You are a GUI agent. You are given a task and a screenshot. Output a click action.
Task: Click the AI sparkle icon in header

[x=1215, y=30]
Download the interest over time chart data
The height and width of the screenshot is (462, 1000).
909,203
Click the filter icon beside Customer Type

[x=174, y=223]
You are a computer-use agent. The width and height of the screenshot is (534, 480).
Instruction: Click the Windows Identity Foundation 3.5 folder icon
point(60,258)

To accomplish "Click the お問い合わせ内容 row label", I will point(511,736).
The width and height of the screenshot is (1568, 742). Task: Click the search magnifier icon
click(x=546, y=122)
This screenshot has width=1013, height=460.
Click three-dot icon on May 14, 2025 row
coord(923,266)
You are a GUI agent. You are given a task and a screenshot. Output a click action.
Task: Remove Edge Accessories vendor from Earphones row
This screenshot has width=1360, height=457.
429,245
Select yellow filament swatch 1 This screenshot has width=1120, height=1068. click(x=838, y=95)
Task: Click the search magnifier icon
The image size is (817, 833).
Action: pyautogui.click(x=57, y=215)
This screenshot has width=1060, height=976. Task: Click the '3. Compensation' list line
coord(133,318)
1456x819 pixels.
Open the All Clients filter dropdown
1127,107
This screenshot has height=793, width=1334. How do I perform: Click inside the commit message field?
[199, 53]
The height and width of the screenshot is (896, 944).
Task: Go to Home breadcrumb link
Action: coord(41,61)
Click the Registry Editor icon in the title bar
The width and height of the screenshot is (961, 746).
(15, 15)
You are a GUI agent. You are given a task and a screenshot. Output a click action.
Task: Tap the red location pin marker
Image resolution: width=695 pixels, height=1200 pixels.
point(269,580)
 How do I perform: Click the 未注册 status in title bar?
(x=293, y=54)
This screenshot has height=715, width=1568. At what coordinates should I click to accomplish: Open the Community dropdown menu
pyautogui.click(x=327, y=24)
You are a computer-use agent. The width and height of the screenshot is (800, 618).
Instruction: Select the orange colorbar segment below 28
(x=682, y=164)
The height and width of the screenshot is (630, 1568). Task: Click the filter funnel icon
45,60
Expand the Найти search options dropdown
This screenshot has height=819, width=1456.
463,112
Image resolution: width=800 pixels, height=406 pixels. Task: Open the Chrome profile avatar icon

- - - -

# [WRITTEN REQUEST]
Reproduce every line of the listing above exactly as it appears, without changing anything.

# [PROBLEM SOLUTION]
You are a GUI agent. You are given a task and a screenshot. Output a click action.
Task: Click the AI sparkle icon in header

[x=1215, y=30]
Download the interest over time chart data
The height and width of the screenshot is (462, 1000).
909,203
Click the filter icon beside Customer Type

[x=174, y=223]
You are a computer-use agent. The width and height of the screenshot is (534, 480).
Instruction: Click the Windows Identity Foundation 3.5 folder icon
point(60,258)

To accomplish "Click the お問い合わせ内容 row label", I will point(511,736).
The width and height of the screenshot is (1568, 742). Task: Click the search magnifier icon
click(x=546, y=122)
This screenshot has width=1013, height=460.
Click three-dot icon on May 14, 2025 row
coord(923,266)
You are a GUI agent. You are given a task and a screenshot. Output a click action.
Task: Remove Edge Accessories vendor from Earphones row
This screenshot has width=1360, height=457.
429,245
Select yellow filament swatch 1 This screenshot has width=1120, height=1068. click(x=838, y=95)
Task: Click the search magnifier icon
The image size is (817, 833).
Action: pyautogui.click(x=57, y=215)
This screenshot has width=1060, height=976. Task: Click the '3. Compensation' list line
coord(133,318)
1456x819 pixels.
Open the All Clients filter dropdown
1127,107
This screenshot has height=793, width=1334. How do I perform: Click inside the commit message field?
[199, 53]
The height and width of the screenshot is (896, 944).
Task: Go to Home breadcrumb link
Action: coord(41,61)
Click the Registry Editor icon in the title bar
The width and height of the screenshot is (961, 746).
(15, 15)
You are a GUI agent. You are given a task and a screenshot. Output a click action.
Task: Tap the red location pin marker
Image resolution: width=695 pixels, height=1200 pixels.
point(269,580)
 How do I perform: Click the 未注册 status in title bar?
(x=293, y=54)
This screenshot has height=715, width=1568. At what coordinates should I click to accomplish: Open the Community dropdown menu
pyautogui.click(x=327, y=24)
You are a computer-use agent. The width and height of the screenshot is (800, 618).
Instruction: Select the orange colorbar segment below 28
(x=682, y=164)
The height and width of the screenshot is (630, 1568). Task: Click the filter funnel icon
45,60
Expand the Найти search options dropdown
This screenshot has height=819, width=1456.
463,112
Image resolution: width=800 pixels, height=406 pixels. Task: Open the Chrome profile avatar icon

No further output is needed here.